(Dataset entries)
· · ·

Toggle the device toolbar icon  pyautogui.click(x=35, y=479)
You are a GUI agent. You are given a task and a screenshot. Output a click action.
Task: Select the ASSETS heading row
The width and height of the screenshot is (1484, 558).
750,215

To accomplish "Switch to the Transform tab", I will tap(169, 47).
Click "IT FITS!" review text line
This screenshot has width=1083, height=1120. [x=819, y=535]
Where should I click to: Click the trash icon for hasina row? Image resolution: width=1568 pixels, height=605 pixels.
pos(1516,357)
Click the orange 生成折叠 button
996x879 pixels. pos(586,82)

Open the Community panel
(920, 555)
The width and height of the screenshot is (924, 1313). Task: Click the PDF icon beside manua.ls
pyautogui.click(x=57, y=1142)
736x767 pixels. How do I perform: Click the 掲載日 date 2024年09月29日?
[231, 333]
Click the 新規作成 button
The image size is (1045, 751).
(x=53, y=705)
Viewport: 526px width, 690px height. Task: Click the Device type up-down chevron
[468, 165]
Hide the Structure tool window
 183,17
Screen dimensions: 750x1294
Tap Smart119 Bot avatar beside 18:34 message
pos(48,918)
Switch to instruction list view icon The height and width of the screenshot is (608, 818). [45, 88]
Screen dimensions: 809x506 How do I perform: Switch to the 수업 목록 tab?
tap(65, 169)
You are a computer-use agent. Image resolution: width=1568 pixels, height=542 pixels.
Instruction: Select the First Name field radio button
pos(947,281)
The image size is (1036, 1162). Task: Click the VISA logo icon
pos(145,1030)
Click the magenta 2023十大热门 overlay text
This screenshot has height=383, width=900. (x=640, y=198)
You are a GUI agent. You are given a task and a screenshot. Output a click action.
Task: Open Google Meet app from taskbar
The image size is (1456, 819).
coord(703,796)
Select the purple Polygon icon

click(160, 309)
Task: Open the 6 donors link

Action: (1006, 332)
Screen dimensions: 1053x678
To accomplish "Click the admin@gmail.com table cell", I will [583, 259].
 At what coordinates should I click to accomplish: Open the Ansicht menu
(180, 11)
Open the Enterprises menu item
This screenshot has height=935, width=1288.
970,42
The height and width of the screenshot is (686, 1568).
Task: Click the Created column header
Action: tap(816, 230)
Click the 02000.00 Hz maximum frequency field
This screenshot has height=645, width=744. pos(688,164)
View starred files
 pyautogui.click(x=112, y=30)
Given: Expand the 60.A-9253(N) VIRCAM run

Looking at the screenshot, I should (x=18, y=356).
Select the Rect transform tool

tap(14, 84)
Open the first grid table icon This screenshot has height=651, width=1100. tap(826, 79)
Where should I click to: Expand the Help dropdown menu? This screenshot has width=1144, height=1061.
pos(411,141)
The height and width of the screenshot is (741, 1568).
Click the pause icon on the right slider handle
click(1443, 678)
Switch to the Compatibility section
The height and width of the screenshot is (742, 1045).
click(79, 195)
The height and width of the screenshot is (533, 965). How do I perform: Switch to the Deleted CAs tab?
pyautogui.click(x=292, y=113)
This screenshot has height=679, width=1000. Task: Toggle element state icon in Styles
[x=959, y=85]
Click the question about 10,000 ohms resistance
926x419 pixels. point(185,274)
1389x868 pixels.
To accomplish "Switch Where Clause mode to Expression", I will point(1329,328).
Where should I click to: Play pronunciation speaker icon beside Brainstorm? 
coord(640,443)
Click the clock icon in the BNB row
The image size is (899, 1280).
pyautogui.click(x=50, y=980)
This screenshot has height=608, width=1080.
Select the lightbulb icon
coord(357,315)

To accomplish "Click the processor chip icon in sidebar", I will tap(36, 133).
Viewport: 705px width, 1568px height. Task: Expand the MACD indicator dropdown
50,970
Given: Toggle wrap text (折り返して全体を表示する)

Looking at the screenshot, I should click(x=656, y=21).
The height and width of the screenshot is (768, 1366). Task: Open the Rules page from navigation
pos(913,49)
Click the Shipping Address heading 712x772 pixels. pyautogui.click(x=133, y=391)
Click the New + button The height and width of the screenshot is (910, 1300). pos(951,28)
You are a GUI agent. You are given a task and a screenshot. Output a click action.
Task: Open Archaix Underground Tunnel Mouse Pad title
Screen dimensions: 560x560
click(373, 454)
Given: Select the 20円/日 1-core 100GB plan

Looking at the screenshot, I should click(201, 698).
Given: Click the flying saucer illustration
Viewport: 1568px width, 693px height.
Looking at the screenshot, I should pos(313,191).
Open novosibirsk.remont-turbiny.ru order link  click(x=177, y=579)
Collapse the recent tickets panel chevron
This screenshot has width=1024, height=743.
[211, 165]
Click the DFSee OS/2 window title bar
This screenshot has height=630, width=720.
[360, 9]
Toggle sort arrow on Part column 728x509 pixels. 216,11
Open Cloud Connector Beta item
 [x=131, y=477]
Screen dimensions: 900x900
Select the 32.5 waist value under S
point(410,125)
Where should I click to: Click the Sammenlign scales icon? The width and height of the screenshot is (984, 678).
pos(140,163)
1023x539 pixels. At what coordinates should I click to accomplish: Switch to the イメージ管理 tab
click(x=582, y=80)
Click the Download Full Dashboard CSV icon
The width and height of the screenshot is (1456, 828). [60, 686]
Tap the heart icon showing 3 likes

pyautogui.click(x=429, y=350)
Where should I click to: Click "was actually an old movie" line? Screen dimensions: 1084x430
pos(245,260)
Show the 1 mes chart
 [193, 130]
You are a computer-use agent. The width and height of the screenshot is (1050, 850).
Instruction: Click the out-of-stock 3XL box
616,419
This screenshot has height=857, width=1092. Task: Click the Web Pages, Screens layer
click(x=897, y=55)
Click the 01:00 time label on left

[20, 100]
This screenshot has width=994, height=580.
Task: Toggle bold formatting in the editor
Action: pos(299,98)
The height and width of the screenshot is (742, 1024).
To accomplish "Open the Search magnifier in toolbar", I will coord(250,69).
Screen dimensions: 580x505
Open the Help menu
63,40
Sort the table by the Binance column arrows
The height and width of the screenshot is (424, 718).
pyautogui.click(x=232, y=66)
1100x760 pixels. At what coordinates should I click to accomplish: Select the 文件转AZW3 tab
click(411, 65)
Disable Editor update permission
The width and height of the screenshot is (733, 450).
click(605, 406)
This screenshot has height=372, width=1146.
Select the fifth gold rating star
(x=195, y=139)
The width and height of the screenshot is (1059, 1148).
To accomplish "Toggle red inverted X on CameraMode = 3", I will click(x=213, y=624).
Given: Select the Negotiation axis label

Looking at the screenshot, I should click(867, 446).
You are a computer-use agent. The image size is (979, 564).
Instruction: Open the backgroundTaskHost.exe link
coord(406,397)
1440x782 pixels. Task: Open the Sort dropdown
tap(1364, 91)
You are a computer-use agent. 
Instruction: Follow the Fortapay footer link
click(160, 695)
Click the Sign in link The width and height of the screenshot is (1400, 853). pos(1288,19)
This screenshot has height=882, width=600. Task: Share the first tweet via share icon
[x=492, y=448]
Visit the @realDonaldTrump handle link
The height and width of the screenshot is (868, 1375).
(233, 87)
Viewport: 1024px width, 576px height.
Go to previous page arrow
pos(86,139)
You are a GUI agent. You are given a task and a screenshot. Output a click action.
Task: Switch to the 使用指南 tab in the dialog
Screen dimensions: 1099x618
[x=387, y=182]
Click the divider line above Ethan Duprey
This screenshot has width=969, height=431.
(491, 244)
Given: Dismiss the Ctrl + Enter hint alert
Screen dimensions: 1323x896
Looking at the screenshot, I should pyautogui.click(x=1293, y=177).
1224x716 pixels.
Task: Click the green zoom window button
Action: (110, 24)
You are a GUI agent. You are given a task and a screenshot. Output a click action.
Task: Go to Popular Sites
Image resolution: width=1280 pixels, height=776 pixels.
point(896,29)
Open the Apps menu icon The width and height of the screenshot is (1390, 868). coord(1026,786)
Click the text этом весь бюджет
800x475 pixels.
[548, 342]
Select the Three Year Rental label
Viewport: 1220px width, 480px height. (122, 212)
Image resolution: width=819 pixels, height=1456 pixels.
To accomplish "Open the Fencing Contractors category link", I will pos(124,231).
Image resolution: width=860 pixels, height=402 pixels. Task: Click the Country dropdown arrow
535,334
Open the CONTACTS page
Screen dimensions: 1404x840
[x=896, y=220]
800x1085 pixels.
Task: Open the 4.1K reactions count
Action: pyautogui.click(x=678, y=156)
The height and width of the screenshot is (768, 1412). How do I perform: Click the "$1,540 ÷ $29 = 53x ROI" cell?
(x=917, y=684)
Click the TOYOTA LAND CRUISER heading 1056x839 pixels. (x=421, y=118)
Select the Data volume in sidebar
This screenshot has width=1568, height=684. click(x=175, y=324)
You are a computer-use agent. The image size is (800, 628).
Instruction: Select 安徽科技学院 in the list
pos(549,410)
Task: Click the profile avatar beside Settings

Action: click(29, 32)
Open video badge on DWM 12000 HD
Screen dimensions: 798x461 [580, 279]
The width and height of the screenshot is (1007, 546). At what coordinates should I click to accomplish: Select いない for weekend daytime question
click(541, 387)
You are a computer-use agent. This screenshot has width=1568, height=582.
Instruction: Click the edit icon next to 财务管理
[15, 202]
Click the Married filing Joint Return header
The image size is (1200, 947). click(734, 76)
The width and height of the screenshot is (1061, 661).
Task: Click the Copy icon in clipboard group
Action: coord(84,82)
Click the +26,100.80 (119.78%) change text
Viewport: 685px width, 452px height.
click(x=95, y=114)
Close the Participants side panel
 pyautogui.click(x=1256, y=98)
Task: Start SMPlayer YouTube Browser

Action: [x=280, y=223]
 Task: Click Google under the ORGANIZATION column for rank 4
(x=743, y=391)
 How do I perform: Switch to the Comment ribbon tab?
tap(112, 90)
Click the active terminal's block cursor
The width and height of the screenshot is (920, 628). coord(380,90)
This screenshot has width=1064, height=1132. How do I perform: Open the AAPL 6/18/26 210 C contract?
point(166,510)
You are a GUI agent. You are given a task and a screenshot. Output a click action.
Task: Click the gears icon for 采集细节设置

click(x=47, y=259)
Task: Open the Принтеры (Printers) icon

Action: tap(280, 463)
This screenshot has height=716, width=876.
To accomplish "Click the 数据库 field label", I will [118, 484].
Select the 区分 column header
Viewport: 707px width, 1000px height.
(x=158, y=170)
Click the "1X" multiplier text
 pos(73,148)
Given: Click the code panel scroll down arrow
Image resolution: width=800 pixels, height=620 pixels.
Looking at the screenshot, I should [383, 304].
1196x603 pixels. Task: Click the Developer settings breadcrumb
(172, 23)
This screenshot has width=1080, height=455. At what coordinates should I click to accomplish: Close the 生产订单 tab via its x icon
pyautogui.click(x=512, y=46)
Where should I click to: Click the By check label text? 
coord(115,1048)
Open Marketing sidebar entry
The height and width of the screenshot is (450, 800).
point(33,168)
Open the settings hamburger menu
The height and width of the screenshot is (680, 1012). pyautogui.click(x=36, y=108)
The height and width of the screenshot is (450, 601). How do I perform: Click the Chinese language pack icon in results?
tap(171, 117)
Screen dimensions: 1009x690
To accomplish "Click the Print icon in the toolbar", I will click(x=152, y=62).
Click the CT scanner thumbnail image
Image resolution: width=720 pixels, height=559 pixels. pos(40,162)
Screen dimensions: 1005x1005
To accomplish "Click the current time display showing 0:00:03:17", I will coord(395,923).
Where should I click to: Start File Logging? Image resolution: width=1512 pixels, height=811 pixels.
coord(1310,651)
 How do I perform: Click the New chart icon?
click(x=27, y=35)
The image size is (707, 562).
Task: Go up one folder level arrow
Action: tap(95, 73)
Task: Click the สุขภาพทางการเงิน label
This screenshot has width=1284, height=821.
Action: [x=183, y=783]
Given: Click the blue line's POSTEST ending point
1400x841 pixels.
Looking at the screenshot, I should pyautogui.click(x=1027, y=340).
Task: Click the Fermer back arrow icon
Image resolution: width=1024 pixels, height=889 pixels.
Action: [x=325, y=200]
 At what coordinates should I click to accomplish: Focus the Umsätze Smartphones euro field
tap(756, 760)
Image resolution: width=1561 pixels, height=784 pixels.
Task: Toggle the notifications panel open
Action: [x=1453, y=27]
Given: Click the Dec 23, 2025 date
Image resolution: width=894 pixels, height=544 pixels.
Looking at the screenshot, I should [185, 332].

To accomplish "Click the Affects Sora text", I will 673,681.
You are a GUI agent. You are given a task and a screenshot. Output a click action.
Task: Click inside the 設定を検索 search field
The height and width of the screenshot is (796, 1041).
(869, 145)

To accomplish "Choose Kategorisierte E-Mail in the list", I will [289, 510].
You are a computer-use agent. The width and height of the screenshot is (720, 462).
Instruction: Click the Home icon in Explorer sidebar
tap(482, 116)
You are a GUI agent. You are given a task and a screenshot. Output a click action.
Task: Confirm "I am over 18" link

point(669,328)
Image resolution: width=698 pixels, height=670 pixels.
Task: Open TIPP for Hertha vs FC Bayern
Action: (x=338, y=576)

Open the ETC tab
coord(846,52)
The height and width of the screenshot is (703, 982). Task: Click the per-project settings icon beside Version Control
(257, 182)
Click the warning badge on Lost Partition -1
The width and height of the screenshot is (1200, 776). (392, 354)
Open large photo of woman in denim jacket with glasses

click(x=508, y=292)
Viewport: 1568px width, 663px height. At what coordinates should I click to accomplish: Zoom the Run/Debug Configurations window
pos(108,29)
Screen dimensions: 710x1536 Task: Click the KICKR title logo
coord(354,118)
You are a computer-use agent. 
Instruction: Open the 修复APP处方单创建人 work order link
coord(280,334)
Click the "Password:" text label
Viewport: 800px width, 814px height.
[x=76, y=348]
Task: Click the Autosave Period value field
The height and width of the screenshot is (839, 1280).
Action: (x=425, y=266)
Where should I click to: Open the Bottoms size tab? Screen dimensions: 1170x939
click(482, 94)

· · ·

#### WHAT THE TASK ASKS:
Of all the entries above, retype exactly the lines from the line with "Given: Select the Negotiation axis label" to the line with "Task: Switch to the 使用指南 tab in the dialog", both included, and no others.

#### TASK OUTPUT:
Given: Select the Negotiation axis label

Looking at the screenshot, I should click(867, 446).
You are a computer-use agent. The image size is (979, 564).
Instruction: Open the backgroundTaskHost.exe link
coord(406,397)
1440x782 pixels. Task: Open the Sort dropdown
tap(1364, 91)
You are a computer-use agent. 
Instruction: Follow the Fortapay footer link
click(160, 695)
Click the Sign in link The width and height of the screenshot is (1400, 853). pos(1288,19)
This screenshot has height=882, width=600. Task: Share the first tweet via share icon
[x=492, y=448]
Visit the @realDonaldTrump handle link
The height and width of the screenshot is (868, 1375).
(233, 87)
Viewport: 1024px width, 576px height.
Go to previous page arrow
pos(86,139)
You are a GUI agent. You are given a task and a screenshot. Output a click action.
Task: Switch to the 使用指南 tab in the dialog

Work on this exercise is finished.